Overview. The proof makes heavy use of characterizations given in [1] and Theorem 2.10 in [2]. It begins by showing that every Kuratowski space contains a subset $A$ such that $h(A)=26$. Our space also contains a subset $B$ satisfying a condition that allows us to assume $h(B)=25$ (for otherwise, $k(B)\geq8$).

The $4$‑tuple in the conjecture turns out to be an effective place to look for subsets with $k$‑number greater than $6$. Which set works depends on the value of $h(A\cup B)$:

$$\eqalign{h(A\cup B)<20\;&\Longrightarrow\;k(A\cup B)\geq8,\cr h(A\cup B)\in\{20,25\}\;&\Longrightarrow\;k(A\cup aB)\geq8,\cr h(A\cup B)=26\;&\Longrightarrow\;k(A\cap aB)\geq8,\cr h(A\cup B)=30\;&\Longrightarrow\;k(A\cap B)\geq8.}$$

As will be shown, this exhausts all possible values of $h(A\cup B)$, hence every Kuratowski space has $k$‑number greater than $6$.

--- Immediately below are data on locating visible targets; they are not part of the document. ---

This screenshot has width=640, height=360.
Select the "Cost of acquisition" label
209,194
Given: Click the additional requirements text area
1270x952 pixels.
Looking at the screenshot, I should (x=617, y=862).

Theorem. Every topological space $\XT$ such that $K(\XT)=14$ satisfies $k(\XT)\geq8$.

Proof. Let $\XT$ be a topological space.

Lemma 1. For each $E\subset X$, let $g(E)$ denote the number of distinct subsets $E$ generates under $b$ and $i$. When $h(E)\neq25$, we have $$k(E)=2g(E).$$ When $h(E)=25$, if $bE=X$ and $iE=\varnothing$, then $k(E)=4$, otherwise $k(E)=2g(E)=6$.

Proof. This is proved in the second paragraph of Section 2.2 in [2], on page 15.

The following lemma implies that every Kuratowski space contains a subset $A$ such that $h(A)=26$.

Lemma 2. For each $E\subset X$,

$\ \ \ \ \ \ \ b(biE)=(biE)=bi(biE)=bib(biE)$ and

$\ \ \ \ \ \ \ ib(biE)=i(biE)=ibi(biE)$.

Proof. This holds immediately by idempotence of $b$, $bi$ and $ib$.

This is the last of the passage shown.